Auch in Marie Hüttners Roman „Rocky Winterfeld“ zieht eine Lehrerin im Hintergrund und mit einer Art Schnitzeljagd die Fäden, bis sich eine Gruppe von hochbegabten Schülern in einem Reisebus nach Polen wiederfindet, gesteuert von der Lehrerin. Sie ist es, die mit ungewöhnlichem Engagement und einigen Überraschungen aus den auf je unterschiedliche Weise unglücklichen Kindern das herausholt, was sie eigentlich sind und wollen. In Timo Parvelas finnischer Schulbuchserie „Ella“ dagegen sind die Gewichte wie gewohnt zwischen chaotischen Schülern und einem so liebenswerten wie überforderten Klassenlehrer verteilt, nur dass hier die Bereitschaft beider Seiten, die Anforderungen des Schulalltags miteinander zu bewältigen, außer Frage steht, zugleich aber von irgendeiner Berechenbarkeit keine Rede sein kann – Pekka, dem größten Chaoten der Klasse, sind mittlerweile eigene Bände der Reihe gewidmet.
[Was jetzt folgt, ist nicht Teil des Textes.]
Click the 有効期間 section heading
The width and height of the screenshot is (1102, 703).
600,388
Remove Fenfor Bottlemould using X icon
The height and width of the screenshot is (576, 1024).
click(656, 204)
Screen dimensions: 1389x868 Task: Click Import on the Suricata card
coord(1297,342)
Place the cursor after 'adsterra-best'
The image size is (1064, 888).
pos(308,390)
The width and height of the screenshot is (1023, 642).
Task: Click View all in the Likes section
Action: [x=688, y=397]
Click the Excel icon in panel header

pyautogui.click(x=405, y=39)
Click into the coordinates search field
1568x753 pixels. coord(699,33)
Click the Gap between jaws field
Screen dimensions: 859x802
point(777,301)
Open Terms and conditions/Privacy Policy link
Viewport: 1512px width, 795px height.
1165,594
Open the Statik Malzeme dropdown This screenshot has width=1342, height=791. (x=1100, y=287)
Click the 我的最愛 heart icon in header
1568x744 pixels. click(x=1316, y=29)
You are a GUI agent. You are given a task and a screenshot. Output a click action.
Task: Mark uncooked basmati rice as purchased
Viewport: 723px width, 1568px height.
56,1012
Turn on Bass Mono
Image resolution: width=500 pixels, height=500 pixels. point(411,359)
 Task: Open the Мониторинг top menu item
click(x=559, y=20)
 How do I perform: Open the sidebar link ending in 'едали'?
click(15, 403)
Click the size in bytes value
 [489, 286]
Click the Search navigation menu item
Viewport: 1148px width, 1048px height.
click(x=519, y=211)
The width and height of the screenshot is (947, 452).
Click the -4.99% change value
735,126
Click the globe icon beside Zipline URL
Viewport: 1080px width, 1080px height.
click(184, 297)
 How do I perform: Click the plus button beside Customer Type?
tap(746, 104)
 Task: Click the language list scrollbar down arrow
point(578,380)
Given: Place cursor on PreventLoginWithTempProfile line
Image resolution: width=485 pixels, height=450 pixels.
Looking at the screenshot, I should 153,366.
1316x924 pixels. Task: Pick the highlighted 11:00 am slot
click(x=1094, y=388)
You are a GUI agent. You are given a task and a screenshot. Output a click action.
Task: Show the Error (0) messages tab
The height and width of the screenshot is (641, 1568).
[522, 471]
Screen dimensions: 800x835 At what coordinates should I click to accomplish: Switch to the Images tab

Was Autorität ist, wird in den neueren Büchern zum Thema ganz anders aufgefasst als in den Gründungswerken des Genres und ebenso, welche Rolle die Schüler dabei spielen. Davon, dass Schulgeschichten noch längst nicht auserzählt sind, zeugen die vielen Bücher zum Thema, die jedes Jahr erscheinen. Die besten unter ihnen fragen danach, wie eine Schule aussehen könnte, die allen gerecht wird. Lesen wir weiter.